Why Priti Patel is Dangerous

5 August 2019

By Lauren E. White

When Boris Johnson was announced as the new Prime Minister, there were no prizes for guessing who’d be sent straight into the Home Office. It was always going to be Priti Patel, the loyal BoJo Brexiteer.

Priti Patel, born in London to a Ugandan-Indian family, has been in politics for a while now. Originally, she was part of the Referendum Party before switching allegiance to the Conservatives. That must have been when she realised she would have power that way.

The now-Home Secretary has been an MP since 2010, and has, in her time, expressed some disgusting views and displayed some shocking behaviour. She is a dangerous politician – and certainly not one who should be in charge of our police, immigration and national security in our country. Here are just some of the reasons why Priti Patel – regardless of how much she claims to be ‘pro-Britain’ – is dangerous for our country.

1. She supported Boris Johnson

First of all, anyone who supported Boris Johnson in the Conservative leadership campaign deserves to be treated with a bit of caution. I mean… seriously? What even is British politics anymore?

Other than a laughing stock, of course…

2. Last time she was in the Cabinet she had to resign

Being a Cabinet Minister is a great responsibility. It’s a role many dream of having, a role that should be taken with great pride and care. You should undertake your duties with transparency and dignity. Unless you’re Priti Patel. Apparently the rules don’t apply to you if you’re her.
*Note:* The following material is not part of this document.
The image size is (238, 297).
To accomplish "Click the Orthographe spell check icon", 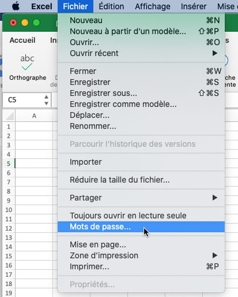I will (x=27, y=63).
Last time she was given a job this important, she had to resign for breaking ministerial code. Why? Because she was busy hosting meetings with Israeli officials behind the Prime Minister’s back.

Is this someone we now want in charge of the Home Office? Someone who thinks it’s acceptable to have meetings with Israel behind Britain’s back on behalf of Britain? I don’t think so.

3. She advocated for the death penalty

Yeah, we all had that phase in Year 9 when we thought that the death penalty was a good idea. Then we grew up, realised right from wrong and got taught the meaning of democracy. Then we realised the death penalty is wrong.

Oh… that seems to be all of us bar Priti Patel.

On Question Time in 2011, Patel said: “I do actually think when we have a criminal justice system that continuously fails in this country and where we have seen murderers, rapists and people who have committed the most abhorrent crimes in society, go into prison and then are released from prison to go out into the community to then re-offend and do the types of crime they have committed again and again.

“I think that’s appalling. And actually on that basis alone I would actually support the reintroduction of capital punishment to serve as a deterrent, because I do think we do not have enough deterrents in this country for criminals.”

Then, just the other day, she denied supporting the dealth penalty.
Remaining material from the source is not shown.